You’ll shred your way through some classic tunes to get there, too. While most of your enjoyment of Warriors Of Rock – as with any music game – depends on how much you like the setlist, there are some undeniable classics hidden among its 90 tracks: Bohemian Rhapsody, Losing My Religion, Cryin’, Interstate Love Song, Money For Nothing and the peerless How You Remind Me by the rather wonderful Nickelback all feature, and they’re mixed with a healthy number of songs that, while not as well known, have been chosen for the rhythmic chords and flowing guitar solos that make them just damned enjoyable to play.

It helps that much of what originally made Guitar Hero such a revelation is intact here. There’s just enough leeway on notes to ensure that you’ll still blaze through a solo even if you’re a millisecond off here or there – which, crucially, almost makes you feel like Slash – and the familiar Star Power system ensures that there’s always plenty of incentive. It’s still true that, when the song works, Warriors Of Rock is a joy to play.

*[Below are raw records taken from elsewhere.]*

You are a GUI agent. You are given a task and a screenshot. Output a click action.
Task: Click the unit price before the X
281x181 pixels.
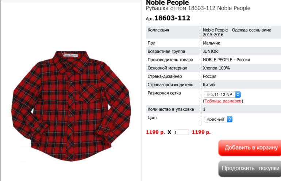(x=155, y=132)
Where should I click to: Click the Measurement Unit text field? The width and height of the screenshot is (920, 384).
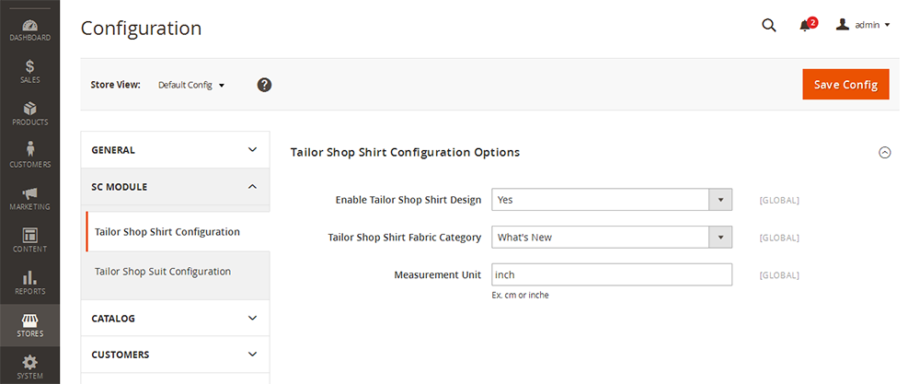[612, 274]
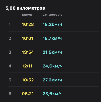Open the 05:21 final split time

(28, 94)
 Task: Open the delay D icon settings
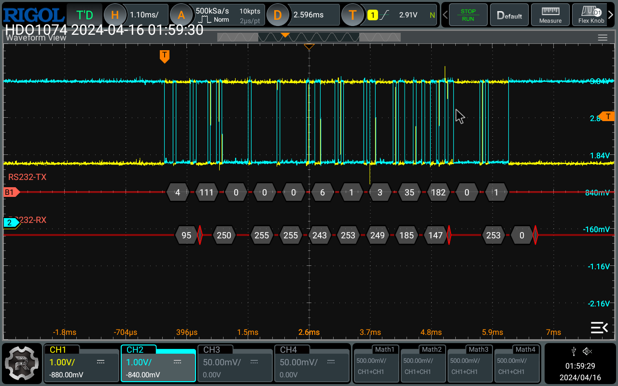point(277,15)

The new guitar’s decent, too, and smacks of a company that knows how to exploit a winning formula. The strum bar straddles a fine line between lightness and solidity, and its hollow design hides a few neat features: both sides of the guitar and its neck can be removed, and the lower half of the fretboard – which no longer has pressure pads, which is another feature that’s been quietly removed – can be taken off, with the pair of double AA batteries and a neat storage area for the strap and USB wireless receiver within.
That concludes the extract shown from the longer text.